■ 작업 지시 ■
아래 자료의 모든 줄을 한 글자도 바꾸지 말고 그대로 옮겨 적어 주세요.

■ 데이터셋 발췌 ■

--*--

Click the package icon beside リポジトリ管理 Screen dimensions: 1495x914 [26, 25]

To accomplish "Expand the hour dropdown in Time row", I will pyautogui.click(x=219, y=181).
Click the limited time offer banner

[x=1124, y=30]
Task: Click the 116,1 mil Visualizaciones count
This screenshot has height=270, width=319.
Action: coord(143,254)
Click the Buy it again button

--*--

■ 문제 정답 ■
Click the package icon beside リポジトリ管理 Screen dimensions: 1495x914 [26, 25]

To accomplish "Expand the hour dropdown in Time row", I will pyautogui.click(x=219, y=181).
Click the limited time offer banner

[x=1124, y=30]
Task: Click the 116,1 mil Visualizaciones count
This screenshot has height=270, width=319.
Action: coord(143,254)
Click the Buy it again button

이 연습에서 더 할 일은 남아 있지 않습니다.